▼
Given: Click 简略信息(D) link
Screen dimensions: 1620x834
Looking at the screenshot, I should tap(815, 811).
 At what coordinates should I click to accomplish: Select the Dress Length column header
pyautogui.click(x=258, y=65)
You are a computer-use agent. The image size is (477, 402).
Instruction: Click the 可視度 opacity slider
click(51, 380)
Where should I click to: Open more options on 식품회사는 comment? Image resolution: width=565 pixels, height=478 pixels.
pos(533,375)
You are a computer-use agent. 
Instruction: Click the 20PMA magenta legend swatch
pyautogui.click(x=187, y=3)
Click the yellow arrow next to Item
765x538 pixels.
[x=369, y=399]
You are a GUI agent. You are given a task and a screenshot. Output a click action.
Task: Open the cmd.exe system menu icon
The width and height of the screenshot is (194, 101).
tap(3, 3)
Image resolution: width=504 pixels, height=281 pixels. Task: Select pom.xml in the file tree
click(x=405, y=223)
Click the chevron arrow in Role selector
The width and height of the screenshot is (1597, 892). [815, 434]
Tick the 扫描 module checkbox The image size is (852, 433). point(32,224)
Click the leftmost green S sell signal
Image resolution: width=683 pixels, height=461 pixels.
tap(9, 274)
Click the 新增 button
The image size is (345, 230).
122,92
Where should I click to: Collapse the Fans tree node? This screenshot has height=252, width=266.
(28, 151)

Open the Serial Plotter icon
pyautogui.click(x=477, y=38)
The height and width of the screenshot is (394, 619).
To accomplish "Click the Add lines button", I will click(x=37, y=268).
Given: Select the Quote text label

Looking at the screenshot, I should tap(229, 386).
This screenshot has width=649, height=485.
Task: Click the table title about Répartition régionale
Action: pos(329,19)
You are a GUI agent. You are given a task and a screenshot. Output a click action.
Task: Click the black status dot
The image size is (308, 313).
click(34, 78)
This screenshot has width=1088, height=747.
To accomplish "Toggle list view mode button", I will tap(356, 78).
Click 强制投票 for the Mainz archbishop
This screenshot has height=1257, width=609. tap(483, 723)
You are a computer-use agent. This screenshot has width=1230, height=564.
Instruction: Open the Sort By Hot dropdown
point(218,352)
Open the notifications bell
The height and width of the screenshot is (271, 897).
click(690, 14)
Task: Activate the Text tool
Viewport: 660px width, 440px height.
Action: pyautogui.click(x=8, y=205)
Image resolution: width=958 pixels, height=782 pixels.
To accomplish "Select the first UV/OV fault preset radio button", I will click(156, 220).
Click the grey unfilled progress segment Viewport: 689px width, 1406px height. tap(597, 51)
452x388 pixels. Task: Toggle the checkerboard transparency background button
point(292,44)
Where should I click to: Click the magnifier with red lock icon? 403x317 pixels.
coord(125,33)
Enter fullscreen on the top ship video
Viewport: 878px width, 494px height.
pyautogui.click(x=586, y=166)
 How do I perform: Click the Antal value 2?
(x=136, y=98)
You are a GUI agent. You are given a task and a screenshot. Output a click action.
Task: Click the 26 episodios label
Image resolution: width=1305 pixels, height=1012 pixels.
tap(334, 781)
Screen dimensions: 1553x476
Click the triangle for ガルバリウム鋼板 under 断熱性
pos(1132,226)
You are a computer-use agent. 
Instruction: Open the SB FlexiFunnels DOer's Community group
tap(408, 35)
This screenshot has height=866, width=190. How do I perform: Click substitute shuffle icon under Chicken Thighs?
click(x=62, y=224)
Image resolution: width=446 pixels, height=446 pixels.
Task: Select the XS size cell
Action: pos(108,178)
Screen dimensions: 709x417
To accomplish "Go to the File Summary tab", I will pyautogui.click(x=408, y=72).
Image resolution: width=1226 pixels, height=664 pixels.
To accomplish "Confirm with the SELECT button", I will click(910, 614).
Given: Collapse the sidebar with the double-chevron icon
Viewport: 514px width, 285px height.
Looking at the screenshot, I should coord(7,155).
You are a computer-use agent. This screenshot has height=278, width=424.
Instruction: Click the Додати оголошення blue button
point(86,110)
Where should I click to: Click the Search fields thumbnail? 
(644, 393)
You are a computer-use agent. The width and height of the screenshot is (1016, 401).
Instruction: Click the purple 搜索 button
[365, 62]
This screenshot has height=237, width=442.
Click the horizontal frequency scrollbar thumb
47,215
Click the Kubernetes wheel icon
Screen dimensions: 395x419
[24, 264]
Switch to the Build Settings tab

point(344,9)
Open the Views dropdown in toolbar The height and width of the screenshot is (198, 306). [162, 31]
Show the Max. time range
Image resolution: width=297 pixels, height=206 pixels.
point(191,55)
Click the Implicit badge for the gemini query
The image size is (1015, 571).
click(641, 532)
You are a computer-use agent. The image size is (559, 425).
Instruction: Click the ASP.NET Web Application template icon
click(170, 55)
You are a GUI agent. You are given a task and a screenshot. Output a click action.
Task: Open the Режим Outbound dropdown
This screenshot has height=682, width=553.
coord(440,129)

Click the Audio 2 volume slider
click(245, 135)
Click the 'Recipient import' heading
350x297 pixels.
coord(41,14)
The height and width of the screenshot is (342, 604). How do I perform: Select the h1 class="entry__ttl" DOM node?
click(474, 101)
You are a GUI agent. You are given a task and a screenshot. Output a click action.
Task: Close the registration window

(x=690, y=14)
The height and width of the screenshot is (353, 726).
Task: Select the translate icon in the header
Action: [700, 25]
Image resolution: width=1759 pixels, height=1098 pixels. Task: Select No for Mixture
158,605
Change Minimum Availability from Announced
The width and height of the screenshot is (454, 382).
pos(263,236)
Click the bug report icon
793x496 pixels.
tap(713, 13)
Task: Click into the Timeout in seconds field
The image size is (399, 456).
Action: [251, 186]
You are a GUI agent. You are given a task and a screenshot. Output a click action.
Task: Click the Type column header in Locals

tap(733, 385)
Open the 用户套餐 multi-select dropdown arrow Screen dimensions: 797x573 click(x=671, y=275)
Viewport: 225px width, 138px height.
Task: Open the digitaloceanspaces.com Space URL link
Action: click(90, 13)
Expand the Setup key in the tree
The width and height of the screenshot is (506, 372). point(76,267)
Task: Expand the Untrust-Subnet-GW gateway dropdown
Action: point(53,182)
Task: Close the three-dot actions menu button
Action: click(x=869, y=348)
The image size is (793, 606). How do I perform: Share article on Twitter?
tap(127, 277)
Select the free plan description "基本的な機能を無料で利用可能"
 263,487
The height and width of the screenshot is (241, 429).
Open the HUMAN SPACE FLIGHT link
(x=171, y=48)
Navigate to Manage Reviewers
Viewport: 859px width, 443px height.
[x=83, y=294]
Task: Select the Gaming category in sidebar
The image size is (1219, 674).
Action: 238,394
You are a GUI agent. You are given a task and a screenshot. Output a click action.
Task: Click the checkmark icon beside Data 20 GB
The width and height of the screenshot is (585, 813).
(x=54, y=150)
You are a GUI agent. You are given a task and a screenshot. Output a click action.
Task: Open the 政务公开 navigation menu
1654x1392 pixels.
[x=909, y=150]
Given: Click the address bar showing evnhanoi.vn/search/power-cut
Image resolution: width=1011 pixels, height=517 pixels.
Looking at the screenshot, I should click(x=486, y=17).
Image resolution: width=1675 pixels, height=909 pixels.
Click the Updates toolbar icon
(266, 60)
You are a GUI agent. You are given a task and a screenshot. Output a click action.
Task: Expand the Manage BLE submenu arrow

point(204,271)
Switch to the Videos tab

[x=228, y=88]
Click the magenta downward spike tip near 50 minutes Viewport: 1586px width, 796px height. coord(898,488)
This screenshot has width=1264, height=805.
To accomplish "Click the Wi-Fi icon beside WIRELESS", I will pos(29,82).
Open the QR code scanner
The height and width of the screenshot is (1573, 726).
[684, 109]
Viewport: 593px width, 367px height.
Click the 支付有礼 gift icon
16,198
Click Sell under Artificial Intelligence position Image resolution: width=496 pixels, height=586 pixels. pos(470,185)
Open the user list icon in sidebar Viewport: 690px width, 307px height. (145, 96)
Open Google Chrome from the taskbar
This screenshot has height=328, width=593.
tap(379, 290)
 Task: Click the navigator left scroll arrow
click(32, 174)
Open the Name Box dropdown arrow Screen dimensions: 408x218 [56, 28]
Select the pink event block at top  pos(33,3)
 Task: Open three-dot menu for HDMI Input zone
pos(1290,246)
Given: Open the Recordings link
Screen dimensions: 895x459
▲
■ DESCRIPTION OF THE TASK
Your answer should be the lines of the material above that include "sidebar".

■ OUTPUT
Given: Collapse the sidebar with the double-chevron icon
Task: Select the Gaming category in sidebar
Open the user list icon in sidebar Viewport: 690px width, 307px height. (145, 96)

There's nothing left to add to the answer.